### Work to do:
Retype, word for word, everything from "The task being" down to "works pretty well." in the post on converting AVI files and burning them to DVD.

### Source text:
The task being proposed, taking video sources like divx or xvid avis, converting them to MPEG2 and burning them to DVDs is something I have been doing a lot of, for years, and it works pretty well.
What I actually do doesn't really involve ffmpegX except kind of indirectly -- I used the GUI to build the commands, and for the binaries it provides, but I generally do everything from the command line at this point. However, I have no reason to think that you can't go through the GUI, it's just that I haven't for a long time.
My general workflow is to take the .avi file, convert it to a muxed MPEG2 .mpg using ffmpegX, check the file for a/v synchronization problems, drop them in Toast, create a disc image, then burn the image.
My experience has mostly been with Toast 7, although I recently moved to Toast 8.0.3 and it works fine. I don't remember anymore what was available in Toast 6, though I'm pretty sure that I was doing this with Toast 6 as well.
Many .avi files you will come across will be 16:9 encoded at 23.97 fps, or the FILM framerate. I've found in the past (I haven't verified this for Toast 8.0.3) that Toast will want to re-encode things at the FILM framerate, and this is bad (both for time and for quality). If the .avi file you are converting is 23.97 fps, you want to set the 3:2 pulldown flag in the video stream -- this is a form of "faking" standard the NTSC framerate (29.97) with FILM video. It doesn't change the encoding (the video is still FILM), but it instructs the player to repeat a frame every once in a while to bring it to 29.97 fps. Toast doesn't care, as long as it looks like NTSC or PAL video, it will burn without re-encoding. You should be able to determine the framerate of your .avi file by dropping the file onto ffmpegX and hitting the info button. If it says 23.976 fps, it's FILM, and you need the 3:2 pulldown flag. If it says 29.97 or 25 then it is NTSC or PAL respectively, and you don't need the 3:2 pulldown flag.

### Excerpted records:

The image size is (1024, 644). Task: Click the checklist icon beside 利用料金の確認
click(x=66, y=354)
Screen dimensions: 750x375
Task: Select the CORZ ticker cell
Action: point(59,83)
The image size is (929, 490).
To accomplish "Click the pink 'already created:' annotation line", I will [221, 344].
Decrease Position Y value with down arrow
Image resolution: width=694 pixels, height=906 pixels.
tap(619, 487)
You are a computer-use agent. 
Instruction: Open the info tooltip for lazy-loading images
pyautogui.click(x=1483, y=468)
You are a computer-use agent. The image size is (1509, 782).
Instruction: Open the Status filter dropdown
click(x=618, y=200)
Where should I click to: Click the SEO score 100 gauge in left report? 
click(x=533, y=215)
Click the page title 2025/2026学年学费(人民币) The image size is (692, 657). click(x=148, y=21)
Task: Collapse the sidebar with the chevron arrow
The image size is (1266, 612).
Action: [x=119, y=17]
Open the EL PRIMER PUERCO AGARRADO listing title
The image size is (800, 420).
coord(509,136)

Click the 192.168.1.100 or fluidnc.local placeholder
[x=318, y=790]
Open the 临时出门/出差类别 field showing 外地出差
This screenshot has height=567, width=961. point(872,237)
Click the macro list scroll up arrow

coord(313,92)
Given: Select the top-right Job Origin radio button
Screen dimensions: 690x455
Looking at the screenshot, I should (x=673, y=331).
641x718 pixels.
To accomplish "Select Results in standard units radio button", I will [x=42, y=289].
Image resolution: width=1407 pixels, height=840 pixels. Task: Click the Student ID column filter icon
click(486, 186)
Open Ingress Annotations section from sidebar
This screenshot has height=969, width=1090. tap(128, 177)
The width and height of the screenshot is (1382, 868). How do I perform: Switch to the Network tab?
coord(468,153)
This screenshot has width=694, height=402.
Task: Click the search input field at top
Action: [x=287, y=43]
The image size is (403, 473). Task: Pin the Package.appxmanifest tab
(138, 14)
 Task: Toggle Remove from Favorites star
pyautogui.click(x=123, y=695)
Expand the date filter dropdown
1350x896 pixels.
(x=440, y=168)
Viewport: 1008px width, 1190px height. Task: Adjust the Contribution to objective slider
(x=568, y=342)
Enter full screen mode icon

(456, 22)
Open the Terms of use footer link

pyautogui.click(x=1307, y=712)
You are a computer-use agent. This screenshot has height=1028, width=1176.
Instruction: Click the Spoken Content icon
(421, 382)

### Response below:
The task being proposed, taking video sources like divx or xvid avis, converting them to MPEG2 and burning them to DVDs is something I have been doing a lot of, for years, and it works pretty well.